PROBLEM: A word-for-word retyping of the listing is the goal.

LISTED ENTRIES:
━━━━━━━━━━━━━━━━
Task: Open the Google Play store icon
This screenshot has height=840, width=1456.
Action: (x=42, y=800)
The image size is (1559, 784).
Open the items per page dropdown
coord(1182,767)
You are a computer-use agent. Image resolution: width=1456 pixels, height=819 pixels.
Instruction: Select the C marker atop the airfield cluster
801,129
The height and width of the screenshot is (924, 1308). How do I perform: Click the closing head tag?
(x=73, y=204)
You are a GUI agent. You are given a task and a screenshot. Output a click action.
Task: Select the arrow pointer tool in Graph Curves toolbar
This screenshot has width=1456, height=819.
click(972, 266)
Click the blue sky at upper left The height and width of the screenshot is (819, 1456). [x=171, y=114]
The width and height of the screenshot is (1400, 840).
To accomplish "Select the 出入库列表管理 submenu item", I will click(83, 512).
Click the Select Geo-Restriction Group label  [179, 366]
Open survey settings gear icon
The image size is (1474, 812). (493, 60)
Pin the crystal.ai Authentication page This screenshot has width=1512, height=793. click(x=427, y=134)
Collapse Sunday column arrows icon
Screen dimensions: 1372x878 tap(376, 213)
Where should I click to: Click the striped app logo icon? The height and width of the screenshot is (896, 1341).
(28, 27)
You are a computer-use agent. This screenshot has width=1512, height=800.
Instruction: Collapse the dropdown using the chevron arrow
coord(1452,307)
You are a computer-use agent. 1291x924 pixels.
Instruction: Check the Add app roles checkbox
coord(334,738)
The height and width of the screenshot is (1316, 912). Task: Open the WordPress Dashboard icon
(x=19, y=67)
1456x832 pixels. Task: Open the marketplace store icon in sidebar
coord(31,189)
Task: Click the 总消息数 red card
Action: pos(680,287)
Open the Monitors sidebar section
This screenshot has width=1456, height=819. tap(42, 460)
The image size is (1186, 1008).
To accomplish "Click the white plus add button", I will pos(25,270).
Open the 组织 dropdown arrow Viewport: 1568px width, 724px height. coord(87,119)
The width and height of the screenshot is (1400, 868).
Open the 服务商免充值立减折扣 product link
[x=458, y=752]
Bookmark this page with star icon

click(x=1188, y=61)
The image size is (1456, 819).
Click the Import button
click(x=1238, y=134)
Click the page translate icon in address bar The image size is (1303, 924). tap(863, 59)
━━━━━━━━━━━━━━━━
EXERCISE ANSWER:
Task: Open the Google Play store icon
This screenshot has height=840, width=1456.
Action: (x=42, y=800)
The image size is (1559, 784).
Open the items per page dropdown
coord(1182,767)
You are a computer-use agent. Image resolution: width=1456 pixels, height=819 pixels.
Instruction: Select the C marker atop the airfield cluster
801,129
The height and width of the screenshot is (924, 1308). How do I perform: Click the closing head tag?
(x=73, y=204)
You are a GUI agent. You are given a task and a screenshot. Output a click action.
Task: Select the arrow pointer tool in Graph Curves toolbar
This screenshot has width=1456, height=819.
click(972, 266)
Click the blue sky at upper left The height and width of the screenshot is (819, 1456). [x=171, y=114]
The width and height of the screenshot is (1400, 840).
To accomplish "Select the 出入库列表管理 submenu item", I will click(83, 512).
Click the Select Geo-Restriction Group label  [179, 366]
Open survey settings gear icon
The image size is (1474, 812). (493, 60)
Pin the crystal.ai Authentication page This screenshot has width=1512, height=793. click(x=427, y=134)
Collapse Sunday column arrows icon
Screen dimensions: 1372x878 tap(376, 213)
Where should I click to: Click the striped app logo icon? The height and width of the screenshot is (896, 1341).
(28, 27)
You are a computer-use agent. This screenshot has width=1512, height=800.
Instruction: Collapse the dropdown using the chevron arrow
coord(1452,307)
You are a computer-use agent. 1291x924 pixels.
Instruction: Check the Add app roles checkbox
coord(334,738)
The height and width of the screenshot is (1316, 912). Task: Open the WordPress Dashboard icon
(x=19, y=67)
1456x832 pixels. Task: Open the marketplace store icon in sidebar
coord(31,189)
Task: Click the 总消息数 red card
Action: pos(680,287)
Open the Monitors sidebar section
This screenshot has width=1456, height=819. tap(42, 460)
The image size is (1186, 1008).
To accomplish "Click the white plus add button", I will pos(25,270).
Open the 组织 dropdown arrow Viewport: 1568px width, 724px height. coord(87,119)
The width and height of the screenshot is (1400, 868).
Open the 服务商免充值立减折扣 product link
[x=458, y=752]
Bookmark this page with star icon

click(x=1188, y=61)
The image size is (1456, 819).
Click the Import button
click(x=1238, y=134)
Click the page translate icon in address bar The image size is (1303, 924). tap(863, 59)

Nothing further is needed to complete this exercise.